Introductions to the periodic table often claim the naturally occurring elements only go as far as uranium. Everything beyond this must have been made by humans, the story goes. Atoms of plutonium-244 found in rocks formed millions of years ago prove that's not quite right, but we can't yet be certain what natural phenomenon was responsible.
Supernova explosions make many heavy elements, quite likely including those with more protons than uranium. However, since all isotopes of these “transuranic” elements are radioactive, with short – compared to the age of the Earth – half-lives, any present in the cloud from which the Solar System formed 4.5 billion years ago have long since decayed.
So when Professor Anton Wallner of the Australian National University found plutonium-244 atoms in rocks collected from 1,500 meters (4,920 feet) below the Pacific Ocean he knew they must have arrived on Earth more recently. The plutonium was found in association with iron-60 isotopes. Unlike the iron-56 we encounter every day, iron-60 is radioactive, with a half-life of 2.6 million years.
“The story is complicated – possibly this plutonium-244 was produced in supernova explosions or it could be left over from a much older, but even more spectacular event such as a neutron star detonation,” Wallner said in a statement.
In sediments deposited over the last 10 million years, Wallner found two pulses of iron-60, from around 6.3 million and 2.5 million years ago. The later one had 3-4 times as much iron-60 but both were accompanied by the presence of plutonium atoms beyond what could be attributed to contamination from nuclear tests.
Around 80 percent of the iron-60 in the older pulse should have decayed since the older rocks formed, around half for the younger ones. Plutonium-244 has a much longer half-life – 80.6 million years – so only a small proportion would have decayed. Yet the ratios of the two radioactive isotopes are similar for each pulse.
Looking at the iron-60 alone, Wallner and co-authors calculate the abundance is consistent with it having been produced in two or more supernovas that occurred near Earth, about 150-350 light-years away.
“Our data could be the first evidence that supernovae do indeed produce plutonium-244,” Wallner said. That would be an important enough finding, but Wallner acknowledges an alternative. “Or perhaps it was already in the interstellar medium before the supernova went off, and it was pushed across the Solar System together with the supernova ejecta.”

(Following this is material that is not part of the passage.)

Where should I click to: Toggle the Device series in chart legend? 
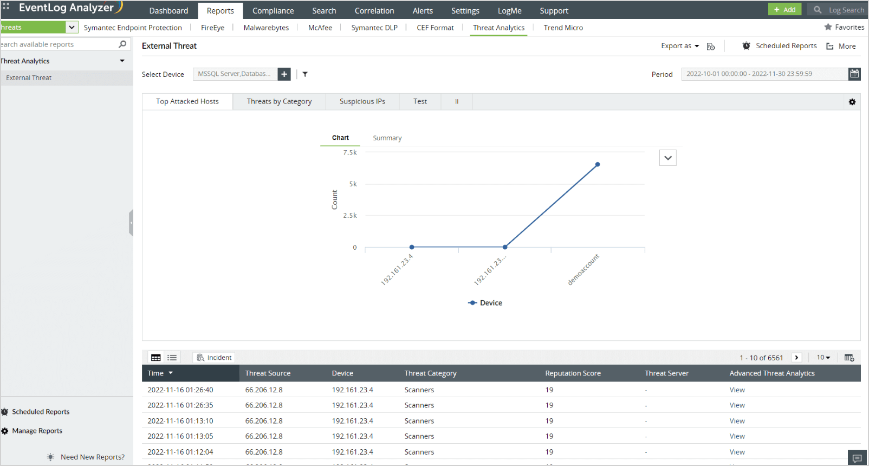click(485, 303)
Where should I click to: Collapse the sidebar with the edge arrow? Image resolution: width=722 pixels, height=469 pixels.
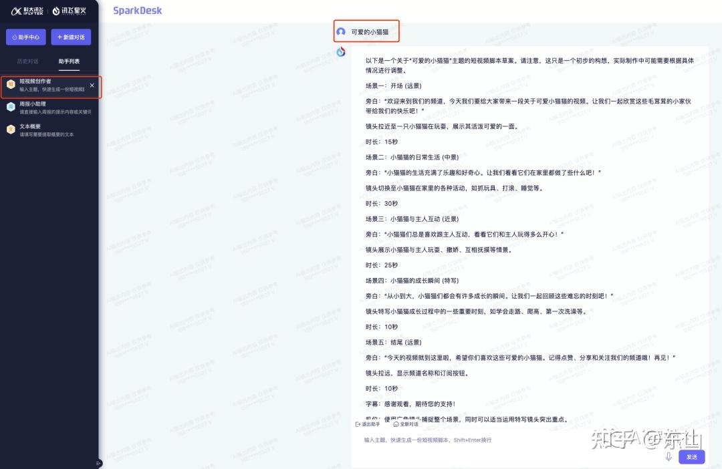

Since anything but the faintest traces of plutonium-244 would be gone in a few hundred million years, its pre-existing presence would require some other explanation. Whatever formed the plutonium would have to be in the most recent 10 percent of Earth's history. Perhaps, if life on Earth had happened a bit faster, we wouldn't have needed gravitational waves from distant galaxies to alert us to collisions between neutron stars; we might have witnessed one in our own part of the galaxy.